===== Source material =====

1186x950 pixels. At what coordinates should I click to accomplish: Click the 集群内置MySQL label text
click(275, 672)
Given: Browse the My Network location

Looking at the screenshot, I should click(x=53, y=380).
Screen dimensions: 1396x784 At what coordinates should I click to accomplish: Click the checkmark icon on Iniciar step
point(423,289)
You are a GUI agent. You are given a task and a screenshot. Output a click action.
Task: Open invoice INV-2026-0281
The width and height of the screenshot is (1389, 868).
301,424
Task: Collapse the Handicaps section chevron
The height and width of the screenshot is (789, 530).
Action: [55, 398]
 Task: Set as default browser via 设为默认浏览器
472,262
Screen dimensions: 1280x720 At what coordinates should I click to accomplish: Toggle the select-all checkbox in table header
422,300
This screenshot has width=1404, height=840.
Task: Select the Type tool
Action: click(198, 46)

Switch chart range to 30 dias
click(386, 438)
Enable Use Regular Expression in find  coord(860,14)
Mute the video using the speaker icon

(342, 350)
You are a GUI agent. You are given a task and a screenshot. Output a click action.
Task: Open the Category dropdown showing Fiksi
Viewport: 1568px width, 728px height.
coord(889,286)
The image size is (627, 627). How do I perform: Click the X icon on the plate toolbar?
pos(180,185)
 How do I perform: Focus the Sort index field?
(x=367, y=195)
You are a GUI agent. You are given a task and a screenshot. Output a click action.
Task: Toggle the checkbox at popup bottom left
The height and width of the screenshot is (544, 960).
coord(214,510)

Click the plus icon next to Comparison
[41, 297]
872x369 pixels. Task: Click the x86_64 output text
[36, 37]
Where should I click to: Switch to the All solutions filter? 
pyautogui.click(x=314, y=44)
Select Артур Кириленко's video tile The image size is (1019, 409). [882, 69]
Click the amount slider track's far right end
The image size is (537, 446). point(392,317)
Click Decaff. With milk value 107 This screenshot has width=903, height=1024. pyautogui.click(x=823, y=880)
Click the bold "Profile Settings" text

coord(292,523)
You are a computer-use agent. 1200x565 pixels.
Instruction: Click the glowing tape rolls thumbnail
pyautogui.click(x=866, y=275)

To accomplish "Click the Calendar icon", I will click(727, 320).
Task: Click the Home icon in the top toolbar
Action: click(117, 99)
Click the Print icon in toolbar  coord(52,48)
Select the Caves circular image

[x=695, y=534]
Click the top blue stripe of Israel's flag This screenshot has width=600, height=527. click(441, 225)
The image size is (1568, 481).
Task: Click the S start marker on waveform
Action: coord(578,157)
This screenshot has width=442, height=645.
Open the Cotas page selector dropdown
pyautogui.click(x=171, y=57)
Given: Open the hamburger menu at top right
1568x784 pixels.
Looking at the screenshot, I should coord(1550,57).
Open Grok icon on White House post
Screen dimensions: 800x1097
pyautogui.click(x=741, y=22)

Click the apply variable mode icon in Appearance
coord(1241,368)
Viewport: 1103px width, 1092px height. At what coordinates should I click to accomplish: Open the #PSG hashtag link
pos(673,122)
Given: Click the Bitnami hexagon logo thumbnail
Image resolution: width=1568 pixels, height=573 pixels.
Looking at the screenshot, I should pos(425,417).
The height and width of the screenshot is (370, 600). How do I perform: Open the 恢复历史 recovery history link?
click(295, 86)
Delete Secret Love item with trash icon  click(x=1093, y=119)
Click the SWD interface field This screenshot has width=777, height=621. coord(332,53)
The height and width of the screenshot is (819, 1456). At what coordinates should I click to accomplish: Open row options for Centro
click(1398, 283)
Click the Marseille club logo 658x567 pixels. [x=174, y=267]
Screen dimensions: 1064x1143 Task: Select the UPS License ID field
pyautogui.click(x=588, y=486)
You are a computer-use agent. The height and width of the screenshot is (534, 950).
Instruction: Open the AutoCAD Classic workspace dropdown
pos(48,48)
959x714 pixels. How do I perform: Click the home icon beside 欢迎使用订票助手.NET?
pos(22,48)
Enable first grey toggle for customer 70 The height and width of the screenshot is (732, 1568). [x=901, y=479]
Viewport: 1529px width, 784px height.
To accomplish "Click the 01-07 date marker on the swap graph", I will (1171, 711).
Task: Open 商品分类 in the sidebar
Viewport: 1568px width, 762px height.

=====

Give solely the number of lines in the data that contain the string "logo".

2